Avant, on parlait de cons. Certes, la connerie est subjective (même si certains cons sont, à part pour eux-mêmes, très objectifs de ce point de vue là), et on est tous le con de quelqu'un, mais tout le monde s'y retrouvait.
Maintenant, on parle de "bobos".
"Bobos", c'est la nouvelle insulte à la mode, qui désigne tout mais surtout son contraire (souvenez-vous de la chanson de Renaud), constamment péjorativement quoi qu'il en soit.

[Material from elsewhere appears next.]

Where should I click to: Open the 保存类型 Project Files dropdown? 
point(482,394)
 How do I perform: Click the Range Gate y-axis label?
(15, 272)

Le "bobo" (on est parfois loin du bourgeois bohème) peut-être:
-Parisien (donc arrogant, hautain, qui dit pas bonjour dans le métro parce que c'est bien connu dans toutes les autres grandes villes de France on se met des grandes claques dans le dos le sourire au lèvre dans les transports en commun lorsqu'on va au travail, convaincu de sa supériorité surtout vis à vis de la province) ou alors provincial mais qui imite les parisiens.
-Intellectuel (ça va avec Parisien, pour le côté méprisant envers la plèbe, le vulgum pecus), normalien, chercheur, artiste.
-Gauchiste, de gauche (souvent accolé à "intellectuels"). Ca va du fonctionnaire ou syndicaliste à la gauche caviar, ce qui commence à ratisser large.
-Mais aussi nouveau riche (du coup, on s'éloigne du gauchiste fonctionnaire) s'habillant ultra-mode, métrosexuel et fréquentant les endroits lounge.
Enfin soyons rassurés, un gros boeuf bouseux aculturé moustachu rougeaud de droite décomplexée, on peut continuer à appeler ça un beauf', merci Cabu.